▸ What the task requires:
Below are records; write all of them out exactly.
··········
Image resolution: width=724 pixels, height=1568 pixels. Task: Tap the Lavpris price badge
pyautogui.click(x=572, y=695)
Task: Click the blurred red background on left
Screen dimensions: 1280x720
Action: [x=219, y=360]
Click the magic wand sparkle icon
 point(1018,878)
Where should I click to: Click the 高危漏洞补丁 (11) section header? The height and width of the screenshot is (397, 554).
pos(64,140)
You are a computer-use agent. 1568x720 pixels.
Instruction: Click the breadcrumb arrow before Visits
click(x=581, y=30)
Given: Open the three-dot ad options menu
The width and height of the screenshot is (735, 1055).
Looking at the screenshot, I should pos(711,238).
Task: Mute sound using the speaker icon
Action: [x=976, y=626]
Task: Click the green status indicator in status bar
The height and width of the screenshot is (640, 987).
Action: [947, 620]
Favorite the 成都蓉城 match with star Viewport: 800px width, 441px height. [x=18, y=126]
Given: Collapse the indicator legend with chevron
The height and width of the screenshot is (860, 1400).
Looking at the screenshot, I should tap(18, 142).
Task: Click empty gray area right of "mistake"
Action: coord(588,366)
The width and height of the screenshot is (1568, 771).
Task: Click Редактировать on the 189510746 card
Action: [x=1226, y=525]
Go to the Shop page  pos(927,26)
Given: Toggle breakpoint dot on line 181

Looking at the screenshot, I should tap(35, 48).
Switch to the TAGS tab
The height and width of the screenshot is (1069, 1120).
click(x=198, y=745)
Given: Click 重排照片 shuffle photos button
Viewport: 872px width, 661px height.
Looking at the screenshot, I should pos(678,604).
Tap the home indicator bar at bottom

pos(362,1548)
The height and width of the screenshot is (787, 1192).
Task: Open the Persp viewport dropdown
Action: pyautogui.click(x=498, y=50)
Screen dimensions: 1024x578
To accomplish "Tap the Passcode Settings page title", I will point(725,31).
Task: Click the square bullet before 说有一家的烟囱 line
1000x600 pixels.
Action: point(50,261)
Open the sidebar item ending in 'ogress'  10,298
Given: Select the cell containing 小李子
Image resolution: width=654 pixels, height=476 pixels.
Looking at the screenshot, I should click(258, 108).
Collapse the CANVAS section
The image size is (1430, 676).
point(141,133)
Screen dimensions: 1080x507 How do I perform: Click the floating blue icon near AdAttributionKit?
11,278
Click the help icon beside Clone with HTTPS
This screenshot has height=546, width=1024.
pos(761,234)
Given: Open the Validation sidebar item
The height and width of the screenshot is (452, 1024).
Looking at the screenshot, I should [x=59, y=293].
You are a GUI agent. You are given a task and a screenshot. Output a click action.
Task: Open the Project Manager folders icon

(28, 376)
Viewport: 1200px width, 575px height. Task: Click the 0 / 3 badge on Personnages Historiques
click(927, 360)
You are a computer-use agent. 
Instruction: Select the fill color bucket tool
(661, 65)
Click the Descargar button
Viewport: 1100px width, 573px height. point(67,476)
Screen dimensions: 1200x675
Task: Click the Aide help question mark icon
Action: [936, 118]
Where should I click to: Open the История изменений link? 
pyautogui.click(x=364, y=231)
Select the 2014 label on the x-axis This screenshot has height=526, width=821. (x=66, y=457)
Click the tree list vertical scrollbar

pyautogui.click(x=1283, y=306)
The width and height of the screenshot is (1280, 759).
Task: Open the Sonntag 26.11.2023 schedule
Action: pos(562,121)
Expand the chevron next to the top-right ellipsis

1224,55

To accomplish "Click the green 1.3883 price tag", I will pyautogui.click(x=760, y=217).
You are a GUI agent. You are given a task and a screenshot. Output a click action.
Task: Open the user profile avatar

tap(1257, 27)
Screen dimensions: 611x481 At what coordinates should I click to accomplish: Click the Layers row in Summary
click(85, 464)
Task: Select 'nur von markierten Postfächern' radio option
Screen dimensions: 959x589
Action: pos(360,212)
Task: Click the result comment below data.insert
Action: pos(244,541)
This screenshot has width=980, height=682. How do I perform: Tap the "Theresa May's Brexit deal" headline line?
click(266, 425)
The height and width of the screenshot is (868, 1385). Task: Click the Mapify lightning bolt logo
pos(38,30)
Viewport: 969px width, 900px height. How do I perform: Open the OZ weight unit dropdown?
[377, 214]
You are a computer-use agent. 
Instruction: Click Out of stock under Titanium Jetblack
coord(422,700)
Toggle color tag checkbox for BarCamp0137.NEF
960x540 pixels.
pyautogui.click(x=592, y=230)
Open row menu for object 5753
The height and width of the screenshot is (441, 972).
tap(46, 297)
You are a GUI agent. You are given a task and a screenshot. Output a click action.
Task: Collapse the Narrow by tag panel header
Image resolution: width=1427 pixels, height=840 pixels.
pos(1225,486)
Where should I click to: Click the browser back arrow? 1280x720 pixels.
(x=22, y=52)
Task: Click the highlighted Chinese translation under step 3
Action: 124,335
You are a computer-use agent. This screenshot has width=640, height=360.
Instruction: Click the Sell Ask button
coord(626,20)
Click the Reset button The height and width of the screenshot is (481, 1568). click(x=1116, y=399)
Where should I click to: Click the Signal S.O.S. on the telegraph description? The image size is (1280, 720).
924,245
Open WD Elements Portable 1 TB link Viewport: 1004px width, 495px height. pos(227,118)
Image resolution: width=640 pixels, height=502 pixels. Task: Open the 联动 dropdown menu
··········
▸ Written response:
Image resolution: width=724 pixels, height=1568 pixels. Task: Tap the Lavpris price badge
pyautogui.click(x=572, y=695)
Task: Click the blurred red background on left
Screen dimensions: 1280x720
Action: [x=219, y=360]
Click the magic wand sparkle icon
 point(1018,878)
Where should I click to: Click the 高危漏洞补丁 (11) section header? The height and width of the screenshot is (397, 554).
pos(64,140)
You are a computer-use agent. 1568x720 pixels.
Instruction: Click the breadcrumb arrow before Visits
click(x=581, y=30)
Given: Open the three-dot ad options menu
The width and height of the screenshot is (735, 1055).
Looking at the screenshot, I should pos(711,238).
Task: Mute sound using the speaker icon
Action: [x=976, y=626]
Task: Click the green status indicator in status bar
The height and width of the screenshot is (640, 987).
Action: [947, 620]
Favorite the 成都蓉城 match with star Viewport: 800px width, 441px height. [x=18, y=126]
Given: Collapse the indicator legend with chevron
The height and width of the screenshot is (860, 1400).
Looking at the screenshot, I should tap(18, 142).
Task: Click empty gray area right of "mistake"
Action: coord(588,366)
The width and height of the screenshot is (1568, 771).
Task: Click Редактировать on the 189510746 card
Action: [x=1226, y=525]
Go to the Shop page  pos(927,26)
Given: Toggle breakpoint dot on line 181

Looking at the screenshot, I should tap(35, 48).
Switch to the TAGS tab
The height and width of the screenshot is (1069, 1120).
click(x=198, y=745)
Given: Click 重排照片 shuffle photos button
Viewport: 872px width, 661px height.
Looking at the screenshot, I should pos(678,604).
Tap the home indicator bar at bottom

pos(362,1548)
The height and width of the screenshot is (787, 1192).
Task: Open the Persp viewport dropdown
Action: pyautogui.click(x=498, y=50)
Screen dimensions: 1024x578
To accomplish "Tap the Passcode Settings page title", I will point(725,31).
Task: Click the square bullet before 说有一家的烟囱 line
1000x600 pixels.
Action: point(50,261)
Open the sidebar item ending in 'ogress'  10,298
Given: Select the cell containing 小李子
Image resolution: width=654 pixels, height=476 pixels.
Looking at the screenshot, I should click(258, 108).
Collapse the CANVAS section
The image size is (1430, 676).
point(141,133)
Screen dimensions: 1080x507 How do I perform: Click the floating blue icon near AdAttributionKit?
11,278
Click the help icon beside Clone with HTTPS
This screenshot has height=546, width=1024.
pos(761,234)
Given: Open the Validation sidebar item
The height and width of the screenshot is (452, 1024).
Looking at the screenshot, I should [x=59, y=293].
You are a GUI agent. You are given a task and a screenshot. Output a click action.
Task: Open the Project Manager folders icon

(28, 376)
Viewport: 1200px width, 575px height. Task: Click the 0 / 3 badge on Personnages Historiques
click(927, 360)
You are a computer-use agent. 
Instruction: Select the fill color bucket tool
(661, 65)
Click the Descargar button
Viewport: 1100px width, 573px height. point(67,476)
Screen dimensions: 1200x675
Task: Click the Aide help question mark icon
Action: [936, 118]
Where should I click to: Open the История изменений link? 
pyautogui.click(x=364, y=231)
Select the 2014 label on the x-axis This screenshot has height=526, width=821. (x=66, y=457)
Click the tree list vertical scrollbar

pyautogui.click(x=1283, y=306)
The width and height of the screenshot is (1280, 759).
Task: Open the Sonntag 26.11.2023 schedule
Action: pos(562,121)
Expand the chevron next to the top-right ellipsis

1224,55

To accomplish "Click the green 1.3883 price tag", I will pyautogui.click(x=760, y=217).
You are a GUI agent. You are given a task and a screenshot. Output a click action.
Task: Open the user profile avatar

tap(1257, 27)
Screen dimensions: 611x481 At what coordinates should I click to accomplish: Click the Layers row in Summary
click(85, 464)
Task: Select 'nur von markierten Postfächern' radio option
Screen dimensions: 959x589
Action: pos(360,212)
Task: Click the result comment below data.insert
Action: pos(244,541)
This screenshot has width=980, height=682. How do I perform: Tap the "Theresa May's Brexit deal" headline line?
click(266, 425)
The height and width of the screenshot is (868, 1385). Task: Click the Mapify lightning bolt logo
pos(38,30)
Viewport: 969px width, 900px height. How do I perform: Open the OZ weight unit dropdown?
[377, 214]
You are a computer-use agent. 
Instruction: Click Out of stock under Titanium Jetblack
coord(422,700)
Toggle color tag checkbox for BarCamp0137.NEF
960x540 pixels.
pyautogui.click(x=592, y=230)
Open row menu for object 5753
The height and width of the screenshot is (441, 972).
tap(46, 297)
You are a GUI agent. You are given a task and a screenshot. Output a click action.
Task: Collapse the Narrow by tag panel header
Image resolution: width=1427 pixels, height=840 pixels.
pos(1225,486)
Where should I click to: Click the browser back arrow? 1280x720 pixels.
(x=22, y=52)
Task: Click the highlighted Chinese translation under step 3
Action: 124,335
You are a computer-use agent. This screenshot has width=640, height=360.
Instruction: Click the Sell Ask button
coord(626,20)
Click the Reset button The height and width of the screenshot is (481, 1568). click(x=1116, y=399)
Where should I click to: Click the Signal S.O.S. on the telegraph description? The image size is (1280, 720).
924,245
Open WD Elements Portable 1 TB link Viewport: 1004px width, 495px height. pos(227,118)
Image resolution: width=640 pixels, height=502 pixels. Task: Open the 联动 dropdown menu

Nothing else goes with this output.